* _Texto mostrado_
================================

Catalán, vasco y gallego deberían ser también lenguas oficiales del Estado. Pero poco avanzaremos en el logro de la paz lingüística si los gobiernos de comunidades bilingües no desisten de posiciones maximalistas
Juan Claudio de Ramón (Publicado en El País, aquí)

ENRIQUE FLORES
Lo más absurdo de los problemas de España es que tienen solución. Algunas
están tan al alcance de la mano, que uno se siente tentado de pensar que es la
mala fe de los políticos, y no su incompetencia, la que impide el acuerdo.
Ocurre singularmente con la querella de las lenguas, que tanto desfonda nuestra
convivencia.
España no es, en su diversidad lingüística, muy distinta del resto de países.

================================

* _Datos proporcionados_
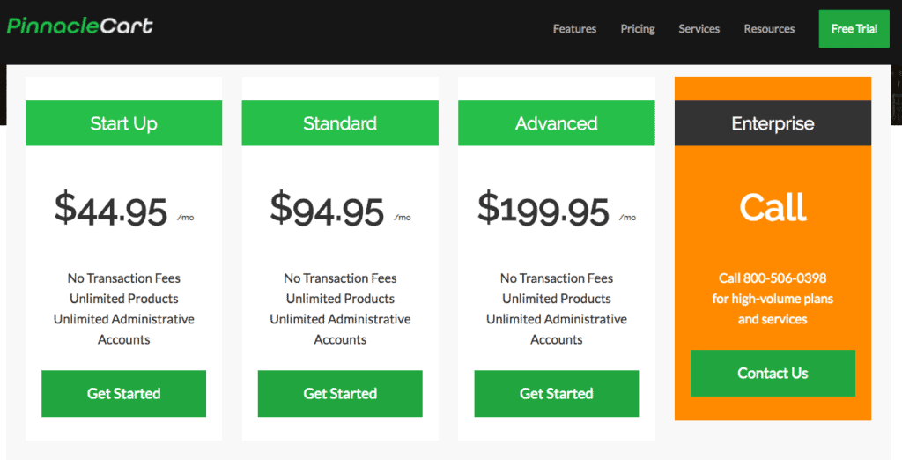
Task: Click Unlimited Products in Standard plan
Action: (340, 299)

================================

* _Tarea planteada 1_
Nombra todas las lenguas que, según el texto sobre la paz lingüística, deberían ser también oficiales del Estado.
* _Tarea planteada 2_
En el texto sobre la paz lingüística, ¿en qué periódico se publicó el artículo?
* _Tarea planteada 3_
Repite sin cambios la parte del texto sobre la paz lingüística que empieza con las palabras que contienen "Ocurre singularmente con" y termina con "resto de países.".

* _Respuesta 1_
Catalán, vasco y gallego.

* _Respuesta 2_
En El País.

* _Respuesta 3_
Ocurre singularmente con la querella de las lenguas, que tanto desfonda nuestra
convivencia.
España no es, en su diversidad lingüística, muy distinta del resto de países.